Sınıf nöbetçisi olduğum bir gün arkadaşlarım tenefüse çıkarken ben tahtadaki yazıları silmekle meşguldüm. Daha o zamanlar toza ve bir dünya şeye alerjim olduğunu bilmiyordum. Öğretmenimizin çantasından çıkartıp kullandığı renkli tebeşirler bir türlü çıkmak bilmiyordu. En sonunda her zaman yaptığımız gibi tahtayı ıslatarak temizlemeye karar verdim. Kantinden gün içinde de silgiyi ıslatmakta kullanmayı düşündüğüm şişeyi almaya giderken zil çalmaya başladı. Yolda gördüğüm dersin hocasından izin alıp, işime devam ettim. Şeftali suyu şişesini alıp, kızlar tuvaletinde doldurup boşaltarak yıkarken matematik öğretmenimiz beni görüp çağırdı. Suyu doldurup, bir şey isteyeceğini düşünerek yanına koşarak gittim. Bana sinirli bir şekilde ne yaptığımı sordu. Cevabımı beklemeden elimdeki su şişesini alıp kafamdan aşağıya boşaltıverdi. Ne yapacağımı, ne diyeceğimi bilemedim. Öfkeli sesiyle ‘doğru sınıfına bir daha ders saatinde su ile oynarken görmeyeyim’ dedi. Ben kendime şekil düzen veremeden, kafamdan, omuzlarımı geçtiği için at kuyruğu şeklinde topladığım saçlarımdan sular damlayarak sınıfa doğru yürüdüm. Arkamdan baktığını hissediyordum. Elimle yüzümü silip, sınıfa girdim. Şişenin dibinde kalan su ile silgiyi ıslatıp, tahtayı sildikten sonra yerime oturdum. Ders neydi, neler anlatıldı hiç hatırlamıyorum. Hatırladığım tek şey o kapıyı açıp, içeri girerken çok utandığım. O utançla okulda olanları evdekilere de bir kaç gün sonra anlatabilmiştim. Annemin okul müdürüyle görüştüğünü, beni ve matematikçiyi çağırdıklarını hayal mayal hatırlıyorum. Yanlış anlaşma olmuş gibi kelimeler de var hatırladıklarım arasında ama o kadar…

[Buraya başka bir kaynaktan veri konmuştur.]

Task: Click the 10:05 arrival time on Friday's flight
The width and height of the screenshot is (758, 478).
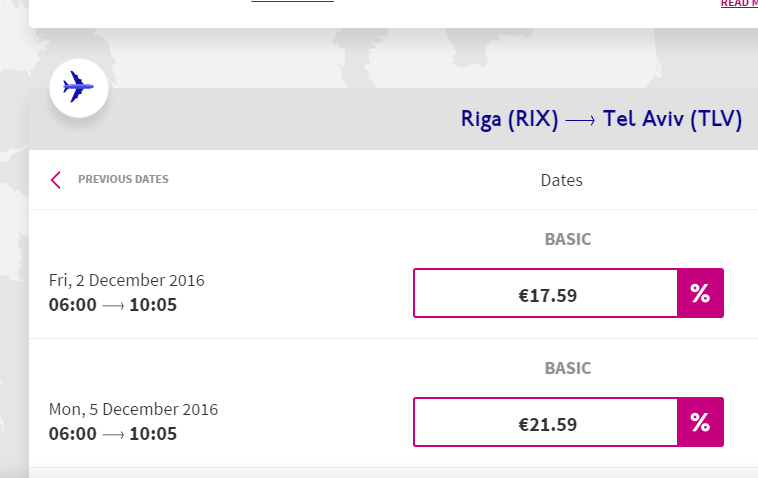Action: pyautogui.click(x=153, y=304)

Her 24 Kasım adını bile hatırlamadığım ama sigara kokusunu ve yüzünün tüm kıvrımlarını, bıyıklarını hatırladığım bu matematikçi-öğretmen diyemiyorum kendisine- görüntüsü ile başlıyor benim için. Ardından aynı yıl ders aldığım fen bilgisi öğretmenimiz geliyor aklıma. İnci gibi yazısıyla tahtayı rengarenk dolduruşu… Daha iyi anlayalım diye çizdiği resimler, şekiller. Bir gün yine tahtayı silerken ‘Öğretmenim çok güzel yazıyorsunuz, hiç silmek gelmiyor içimden’ dediğimi hatırlıyorum. Sonra sınıftan bazı arkadaşlarımla beraber okul sonrasında çalıştığı öğretmenler kooperatifinde bize güzel yazı dersi verdiğini, yazımız düzelmeye başladığında da birer tane çok şık dolmakalem hediye ettiğini hatırlıyorum. O kalem artık yazmasa da halâ durur.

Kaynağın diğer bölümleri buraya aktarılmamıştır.